## Exercise prompt
Check each line of the data below for the string "Platform", then report how many lines have it and nothing else.

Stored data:
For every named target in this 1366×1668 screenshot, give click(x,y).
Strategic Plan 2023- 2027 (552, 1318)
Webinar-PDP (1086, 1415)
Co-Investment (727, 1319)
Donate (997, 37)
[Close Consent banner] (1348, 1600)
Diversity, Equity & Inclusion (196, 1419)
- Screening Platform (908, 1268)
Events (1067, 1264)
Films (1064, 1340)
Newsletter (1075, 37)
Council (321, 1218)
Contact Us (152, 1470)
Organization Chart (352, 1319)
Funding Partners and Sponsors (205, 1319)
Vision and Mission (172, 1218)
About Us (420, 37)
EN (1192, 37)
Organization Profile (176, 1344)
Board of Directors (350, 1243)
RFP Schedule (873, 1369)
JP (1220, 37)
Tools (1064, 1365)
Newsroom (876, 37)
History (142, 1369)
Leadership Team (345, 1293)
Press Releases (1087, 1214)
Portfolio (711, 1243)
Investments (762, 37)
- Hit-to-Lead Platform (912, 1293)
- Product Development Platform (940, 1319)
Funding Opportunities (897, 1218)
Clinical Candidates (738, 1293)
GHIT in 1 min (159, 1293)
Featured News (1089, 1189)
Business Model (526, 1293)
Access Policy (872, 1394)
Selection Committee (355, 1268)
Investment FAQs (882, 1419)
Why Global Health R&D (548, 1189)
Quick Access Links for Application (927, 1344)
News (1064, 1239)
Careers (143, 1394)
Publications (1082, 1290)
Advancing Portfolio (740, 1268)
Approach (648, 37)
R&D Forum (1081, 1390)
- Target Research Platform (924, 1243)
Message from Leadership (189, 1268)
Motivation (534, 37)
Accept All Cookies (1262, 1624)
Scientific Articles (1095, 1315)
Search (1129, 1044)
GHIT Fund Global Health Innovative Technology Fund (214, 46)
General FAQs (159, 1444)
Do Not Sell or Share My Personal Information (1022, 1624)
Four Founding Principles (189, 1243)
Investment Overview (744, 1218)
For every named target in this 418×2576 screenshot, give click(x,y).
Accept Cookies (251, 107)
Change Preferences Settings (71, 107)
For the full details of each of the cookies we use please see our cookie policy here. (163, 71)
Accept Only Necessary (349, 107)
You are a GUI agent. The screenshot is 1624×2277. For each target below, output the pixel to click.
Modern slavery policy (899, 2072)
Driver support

## Reply to the exercise
4